Responding to an advertised planning application

A planning objection is a formal submission that opposes a planning application. Any person who feels they may be detrimentally affected by a planning application can submit an objection to Council, provided the required information is submitted before the decision date.

Council also accepts submissions in support of an application. These must be submitted in writing and will be considered alongside any objections as part of the assessment and decision-making process.

For information about planning permit applications that are currently being advertised, visit the Advertised Planning Applications page.

I want to object to or support a planning application

If you wish to object or support a Planning Application which is currently being advertised you can do this directly via Council's Advertised Statutory Planning Applications Register. Simply open the register, search tor the application you are interested in (there is a search box at the bottom of the screen), select the application and click 'submit response'.
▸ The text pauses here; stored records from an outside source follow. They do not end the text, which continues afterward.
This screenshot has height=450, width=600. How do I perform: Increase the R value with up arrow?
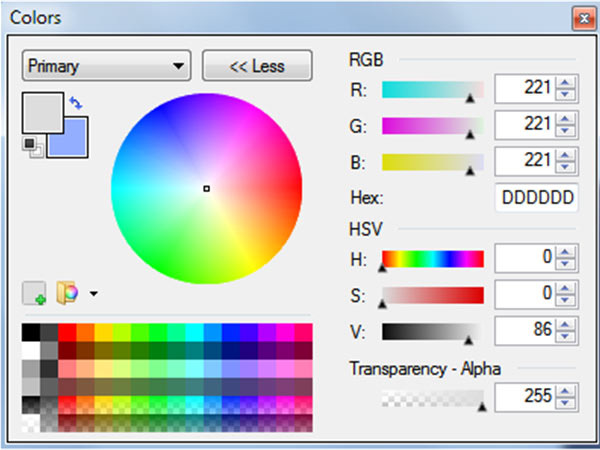pos(567,84)
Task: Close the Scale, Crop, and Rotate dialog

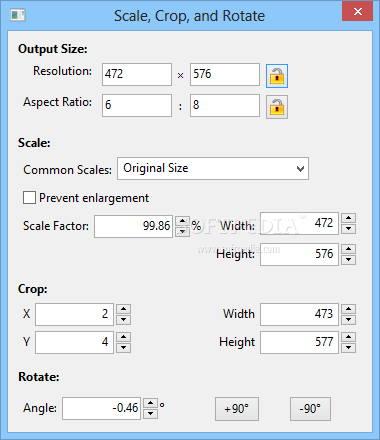Action: [x=357, y=11]
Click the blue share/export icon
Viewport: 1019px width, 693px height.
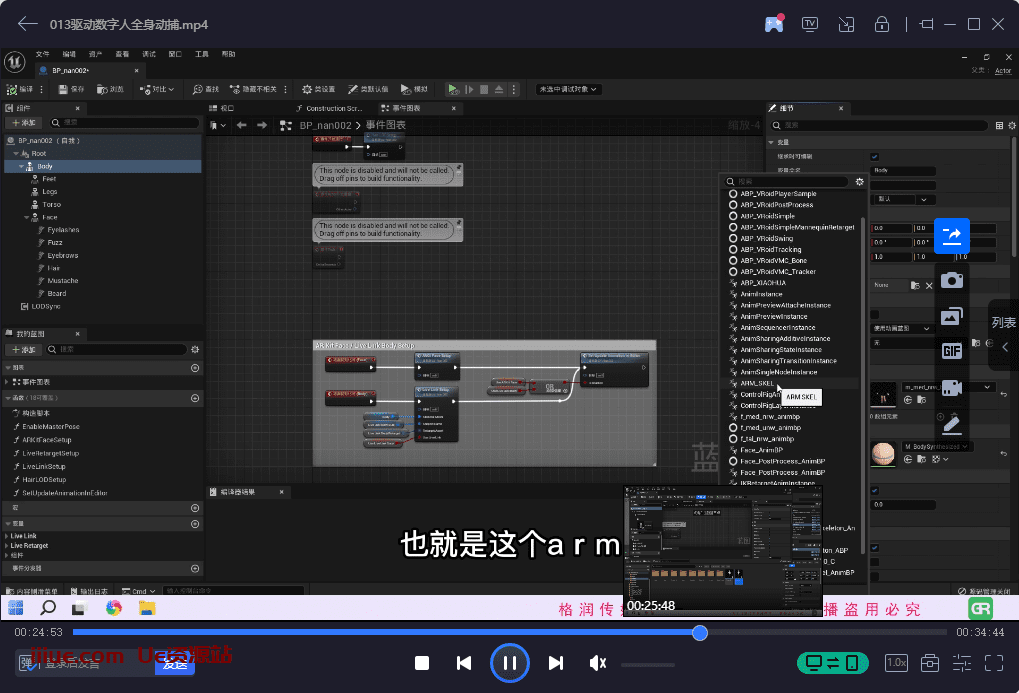[952, 236]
From here, you will be prompted to enter your reasons for objecting to/supporting the application, and then to enter your name, address and contact details. If you would like to you are able to use the objection/submission form (pdf, 335KB) and upload this as an attachment to your submission.

Alternatively, you can also fill out the objection/submission form (pdf, 335KB) and email it to, via post to Moonee Valley City Council, PO Box 126 Moonee Ponds, VIC 3039 or drop it off in person at 9 Kellaway Avenue, Moonee Ponds, 

*Please note that an objection/submission is a public document, as such copies may be made available other parties including the applicant, councillors and VCAT (Victorian Civil and Administrative Tribunal).

What happens after I lodge an objection or letter of support for an application?

You will receive written acknowledgment either by email or post (depending on the contact details you have provided) that your submission has been received by Council. Council must take all objections and letters of support into consideration before making a decision.

Consultation Meetings

In instances where 10 or more objections* are received for an application Council may arrange a Consultation Meeting to be held prior to making its decision. Such meetings are attended by at least one Ward Councillor and a Council Planning Officer and the permit applicant and all objectors are invited to attend. They are informal meetings where both objectors and the permit applicant are given an opportunity to present their concerns/arguments concerning the proposal. It is important to note that Consultation Meetings are not a decision making tool, however, constructive negotiations between parties is encouraged. Due to time constraints, each presenter is asked to limit their presentations/discussions to no more than 5 minutes.

If a Consultation Meeting is organised for an application you have lodged or submitted an objection to you will be notified of it in writing.

*To qualify for a Consultation Meeting the objections must meet the following criteria:

  • 10 or more objections must be received from individual properties. I.e. two objections from the same address will count as one objection for this purpose.
  • For residential applications, the 10 or more objections must be from properties located within a 500 metre radius of the subject site.
  • Objections which are not based on valid planning grounds (see below) are not included.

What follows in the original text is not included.